Correlation Matrix

The Correlation Matrix tool explores the relationship between variables by measuring the correlation between values across variables. The tool visualises the correlation co-efficient of the variables through a matrix-like pictorial presentation. A correlation matrix is a matrix giving the correlation co-efficient between all pairs of data sets. A correlation matrix is a square symmetrical (MxM) matrix with the element equal to the correlation coefficient between the variables. The diagonal elements (correlations of variables with themselves) are always equal to one. Likewise, the Correlation tool measures the correlation coefficient in a textual matrix.


To illustrate the use of the Correlation Matrix tool, we will use a dataset with a number of variables in it that can be related to each other – Voting patterns across Adelaide, South Australia for the 2019 Federal Election. To do this:

  • Select the Greater Adelaide GCCSA as your area
  • Select AEC – Federal Election – First Party Preference by Polling Place (Point) 2019 as your dataset with the following variables:
    • Polling Place ID
    • Liberal Percent
    • United Australia Party Percent
    • Australian Labor Party Percent

Once you have added the dataset, and all of its attributes, you are ready to use the Correlation Matrix tool – follow on to learn about the input options.



Once you have set up your data, open the Correlation Matrix tool (Tools → Charts → Correlation Matrix). The input fields are as follows;

  • Dataset Input: The dataset containing the variables that you would like to run through the Correlation Matrix Tool. Select AEC – Federal Election – First Party Preference by Polling Place (Point) 2019.
  • Variables: Check the variables you would like to include in the analysis. Select the three political party variables.
  • Use Variable Titles: Display the variable titles on the chart instead of the (machine-readable) name.
  • Chart Title: Title of the chart to display.
  • Greyscale: Produce the chart in a greyscale colour scheme.

The input parameters are summarised in the image below, once complete click Run Tool.


Once the tool has run, click the Display button on the pop-up dialogue box that appears. This will open a window with the outputs of your Correlation Matrix result, which should look like the image below.
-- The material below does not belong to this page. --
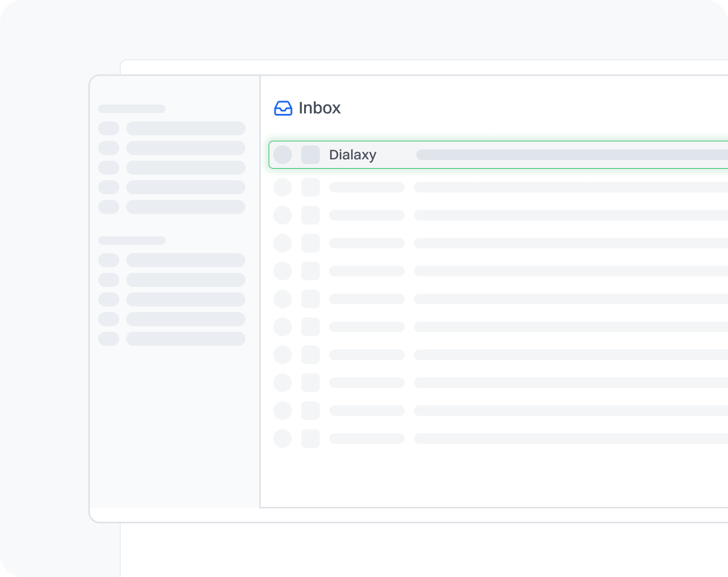
Task: Click the square icon beside Dialaxy
Action: tap(311, 155)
On the bottom left of the matrix are the correlation coefficients (r) for each pair-wise correlation. On the top right of the matrix are pictorial representations of each of the correlation values. Ellipses that are yellow represent positive correlation statistics; green ellipses represent negative correlation statistics. Narrow ellipses represent correlation statistics that are stronger (closer to -1 or 1), while wider ellipses represent correlation statistics that are weaker (closer to 0).

We can see that the strongest relationship is a negative one between the percentage of people who voted for the ALP and for people who voted for the Liberal party. The next is a positive correlation between the ALP and United Australian Party, and finally a neutral relationship between the voters of the Liberal Party and United Australia Party.